>> Begin Document segment
Because it’s partially responsible for the delay on pieces concerning the IBM conference and Microsoft’s Azure launch, I thought I would take a second to detail more precisely today’s criticism of Firefox’s offline paradigm. Clearly I’m explaining myself poorly, because David‘s a smart guy and even he couldn’t parse my terse, 140 character explanation. And I might as well comment, as the Mozilla guys have been politely interested in feedback on the subject in the past, even when responding to a comment like “Mozilla’s browser is still fairly stupid when offline.”

So, here’s what I would have from Firefox: on startup, in an offline setting, do nothing more than render my previous sessions tabs from the cache. That’s it. Let me, for example, open a bunch of tabs I need to finish an entry on Azure on the plane, and recover those later even when cold restarting the browser lacking a network connection. Put more bluntly, do not serve me a browser full of tabs that look like the above.

One of the problems in this space, I think, is the tendency to overthink the problem. Those of us who spend a significant amount of our day using offline applications have long craved a browser that would allow those web based apps to function offline. That, in part, is why so many of us were excited about Gears.

But a year later, the available evidence would indicate that persisting web based applications offline is just what developers told me it would be: exceedingly hard.

Not for a lack of tools, of course. Gears, or even Derby/JavaDB or native SQLite, offer much of the raw functionality a developer might require to allow an application to function in an offline context. But how to subset the data?

Neither traditional rich client (mobile being a notable exception) nor web developers have a great deal of experience in designing applications that function with but a portion of the typical dataset. Rich clients typically rely on a server in the traditional client/server context, while SaaS applications live on the same network as the data, typically. So how do you, as an application developers, choose the data to persist to the client for offline usage? And worse, how do you handle questions of synchronization, and the inevitable collisions between conflicting updates?

Gears has been out for about a year and a half now, and it’s still exceedingly rare amongst mainstream web applications. Even Google web applications; Reader has an implementation, clunky though it may be, while Mail – a logical candidate if ever there was one – does not.

You may conclude what you wish from that observation, but to me it means simply that the technology is difficult to apply.

Which is why I am not calling for, as David Berlind put it, “Seamless persistence of browser-based applications.” That implies – to me – the ability to browse a web app locally, rather than just render a single cached page. Offline would be more than welcome, of course, but it’s hard, and things that are hard take a long time to build. In the interim, I’m asking for something pretty basic.

Much like collaboration vendors overshot simply group scheduling by focusing on what could not be done, so too have the browser developers, I think, by trying to deliver the once and future offline persistence mechanism. Which, if they could deliver it, would be game changing.

But while I’m not willing to bet on that outcome, I would be willing to bet that simply tasking the browser with the far less complicated job of preferening the rendering of a given tab with the content from its cache over the ugly “Offline Mode” page would dramatically improve the experience for millions of users.

Or at least those of us users that have to fly occasionally.

10 comments

  1. Offline is very hard indeed for all applications that have to do more than read-only. The case that you mention, showing the last bit of state, that can be easy enough.

    As soon as you do more (most cases) then it gets harder. Look at how well Zoho has done though. Their office suite continues to do more and more offline, including their Mail product.
>> End Document segment
>> Begin Source material
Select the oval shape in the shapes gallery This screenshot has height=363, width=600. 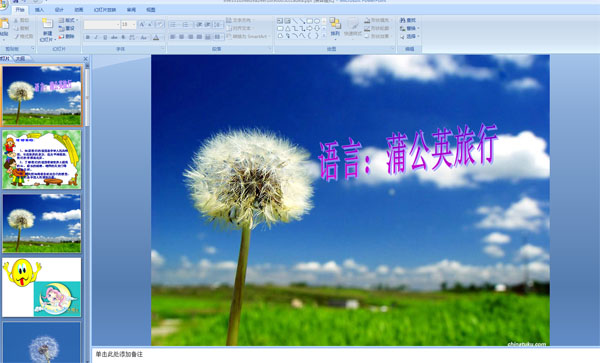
>> End Source material
◆ Given request:
In the post on Firefox's offline behavior, what Google web application is named as having a Gears implementation?

◆ Answer to this problem:
Reader has a Gears implementation.